▸ PROBLEM REQUIREMENTS:
Could you reproduce word for word everything in the data from the line containing "I will 1471,360." down to the line containing "Expand the popup", including both of those lines?
==== DATA SHOWN
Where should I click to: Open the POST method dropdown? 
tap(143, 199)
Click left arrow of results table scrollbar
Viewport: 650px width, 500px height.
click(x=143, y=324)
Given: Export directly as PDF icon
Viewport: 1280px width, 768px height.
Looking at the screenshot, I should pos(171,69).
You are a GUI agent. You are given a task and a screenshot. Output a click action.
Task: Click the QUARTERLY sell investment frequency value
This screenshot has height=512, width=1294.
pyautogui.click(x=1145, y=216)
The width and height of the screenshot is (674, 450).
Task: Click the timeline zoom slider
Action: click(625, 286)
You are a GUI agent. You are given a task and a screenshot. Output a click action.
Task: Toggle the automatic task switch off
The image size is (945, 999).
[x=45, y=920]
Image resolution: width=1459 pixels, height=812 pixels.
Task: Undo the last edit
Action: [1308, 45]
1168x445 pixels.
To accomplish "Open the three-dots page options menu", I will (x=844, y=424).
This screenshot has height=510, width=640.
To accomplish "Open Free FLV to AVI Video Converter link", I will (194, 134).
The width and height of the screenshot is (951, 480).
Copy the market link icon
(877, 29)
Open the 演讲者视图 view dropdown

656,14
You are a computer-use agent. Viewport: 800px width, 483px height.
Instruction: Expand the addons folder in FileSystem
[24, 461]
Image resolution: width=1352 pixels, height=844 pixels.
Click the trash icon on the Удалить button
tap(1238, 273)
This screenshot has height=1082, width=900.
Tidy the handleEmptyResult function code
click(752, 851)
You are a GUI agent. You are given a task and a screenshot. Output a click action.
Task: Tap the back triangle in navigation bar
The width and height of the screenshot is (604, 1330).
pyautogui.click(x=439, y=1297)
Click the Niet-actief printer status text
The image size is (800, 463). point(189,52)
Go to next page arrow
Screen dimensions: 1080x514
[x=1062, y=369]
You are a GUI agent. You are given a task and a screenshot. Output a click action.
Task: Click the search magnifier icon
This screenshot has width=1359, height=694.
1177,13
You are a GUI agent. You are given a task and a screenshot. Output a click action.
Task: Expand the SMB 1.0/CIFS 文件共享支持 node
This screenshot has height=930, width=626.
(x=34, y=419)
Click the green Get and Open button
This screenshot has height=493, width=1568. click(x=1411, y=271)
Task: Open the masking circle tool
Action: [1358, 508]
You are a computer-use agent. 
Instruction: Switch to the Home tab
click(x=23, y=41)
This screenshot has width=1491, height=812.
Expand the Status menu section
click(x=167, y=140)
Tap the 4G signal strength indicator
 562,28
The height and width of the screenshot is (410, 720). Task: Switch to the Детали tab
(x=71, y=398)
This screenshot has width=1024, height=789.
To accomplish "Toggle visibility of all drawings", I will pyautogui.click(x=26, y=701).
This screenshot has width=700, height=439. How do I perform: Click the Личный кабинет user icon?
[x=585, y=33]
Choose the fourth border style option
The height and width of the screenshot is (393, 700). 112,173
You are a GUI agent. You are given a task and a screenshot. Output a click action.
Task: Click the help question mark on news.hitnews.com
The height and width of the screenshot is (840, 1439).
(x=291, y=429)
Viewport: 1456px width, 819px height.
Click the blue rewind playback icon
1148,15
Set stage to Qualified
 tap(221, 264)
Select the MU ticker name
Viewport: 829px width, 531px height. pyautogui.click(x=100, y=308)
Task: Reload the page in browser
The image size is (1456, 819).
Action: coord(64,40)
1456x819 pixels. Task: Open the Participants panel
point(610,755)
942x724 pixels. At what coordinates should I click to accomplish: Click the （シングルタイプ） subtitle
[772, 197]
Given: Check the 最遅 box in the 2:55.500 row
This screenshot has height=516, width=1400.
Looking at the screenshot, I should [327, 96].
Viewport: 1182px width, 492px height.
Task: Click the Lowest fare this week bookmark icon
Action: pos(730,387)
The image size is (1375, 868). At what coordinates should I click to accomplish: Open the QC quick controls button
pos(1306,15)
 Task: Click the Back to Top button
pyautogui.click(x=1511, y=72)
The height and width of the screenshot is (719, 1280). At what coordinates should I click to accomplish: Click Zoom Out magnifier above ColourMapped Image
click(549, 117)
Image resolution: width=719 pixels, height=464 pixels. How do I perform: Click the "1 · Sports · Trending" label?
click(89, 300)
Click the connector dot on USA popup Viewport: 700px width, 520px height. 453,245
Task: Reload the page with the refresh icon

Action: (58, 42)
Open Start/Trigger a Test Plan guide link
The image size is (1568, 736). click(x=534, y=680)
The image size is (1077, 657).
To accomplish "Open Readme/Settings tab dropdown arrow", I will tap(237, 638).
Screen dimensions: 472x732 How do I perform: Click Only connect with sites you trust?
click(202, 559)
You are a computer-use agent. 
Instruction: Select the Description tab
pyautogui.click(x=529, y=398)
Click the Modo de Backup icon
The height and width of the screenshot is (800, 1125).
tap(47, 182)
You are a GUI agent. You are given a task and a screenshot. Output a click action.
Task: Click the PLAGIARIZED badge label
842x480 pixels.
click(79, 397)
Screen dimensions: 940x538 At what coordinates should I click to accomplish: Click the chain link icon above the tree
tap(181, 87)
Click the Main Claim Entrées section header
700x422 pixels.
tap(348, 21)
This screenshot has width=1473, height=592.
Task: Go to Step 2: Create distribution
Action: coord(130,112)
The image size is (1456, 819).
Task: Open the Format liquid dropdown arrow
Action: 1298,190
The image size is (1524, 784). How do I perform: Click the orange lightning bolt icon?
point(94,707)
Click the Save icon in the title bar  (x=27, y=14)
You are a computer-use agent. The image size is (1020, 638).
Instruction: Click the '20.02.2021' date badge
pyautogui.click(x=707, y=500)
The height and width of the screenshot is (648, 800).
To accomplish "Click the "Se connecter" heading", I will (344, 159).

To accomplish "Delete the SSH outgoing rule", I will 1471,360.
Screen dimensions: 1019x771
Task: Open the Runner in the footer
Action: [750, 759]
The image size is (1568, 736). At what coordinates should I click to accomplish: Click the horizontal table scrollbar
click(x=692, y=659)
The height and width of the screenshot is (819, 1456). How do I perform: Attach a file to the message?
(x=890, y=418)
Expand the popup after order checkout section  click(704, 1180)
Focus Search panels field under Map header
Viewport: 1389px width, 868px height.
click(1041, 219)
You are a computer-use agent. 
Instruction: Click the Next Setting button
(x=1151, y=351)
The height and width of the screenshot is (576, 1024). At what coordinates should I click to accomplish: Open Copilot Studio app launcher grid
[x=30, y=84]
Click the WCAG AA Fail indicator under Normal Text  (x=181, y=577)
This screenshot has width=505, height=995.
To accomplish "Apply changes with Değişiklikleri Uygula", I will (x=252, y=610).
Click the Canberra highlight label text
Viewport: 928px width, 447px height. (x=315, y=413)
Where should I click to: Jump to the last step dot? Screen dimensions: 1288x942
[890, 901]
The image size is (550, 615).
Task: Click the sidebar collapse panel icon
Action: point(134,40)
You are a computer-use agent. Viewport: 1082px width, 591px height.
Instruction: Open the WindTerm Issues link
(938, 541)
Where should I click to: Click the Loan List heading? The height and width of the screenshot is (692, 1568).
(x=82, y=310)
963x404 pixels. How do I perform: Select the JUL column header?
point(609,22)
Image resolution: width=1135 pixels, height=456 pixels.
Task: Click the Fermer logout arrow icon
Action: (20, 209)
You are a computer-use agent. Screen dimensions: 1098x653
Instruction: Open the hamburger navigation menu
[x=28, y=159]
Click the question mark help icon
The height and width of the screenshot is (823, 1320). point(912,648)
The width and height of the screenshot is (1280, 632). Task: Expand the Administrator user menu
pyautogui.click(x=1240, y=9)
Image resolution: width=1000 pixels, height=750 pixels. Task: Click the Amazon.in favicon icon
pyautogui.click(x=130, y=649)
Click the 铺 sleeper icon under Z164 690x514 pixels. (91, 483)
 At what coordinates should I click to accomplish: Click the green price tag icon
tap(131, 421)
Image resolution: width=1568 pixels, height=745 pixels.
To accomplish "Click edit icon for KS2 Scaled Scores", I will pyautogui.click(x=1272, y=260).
========
▸ THE RESULT:
To accomplish "Delete the SSH outgoing rule", I will 1471,360.
Screen dimensions: 1019x771
Task: Open the Runner in the footer
Action: [750, 759]
The image size is (1568, 736). At what coordinates should I click to accomplish: Click the horizontal table scrollbar
click(x=692, y=659)
The height and width of the screenshot is (819, 1456). How do I perform: Attach a file to the message?
(x=890, y=418)
Expand the popup after order checkout section  click(704, 1180)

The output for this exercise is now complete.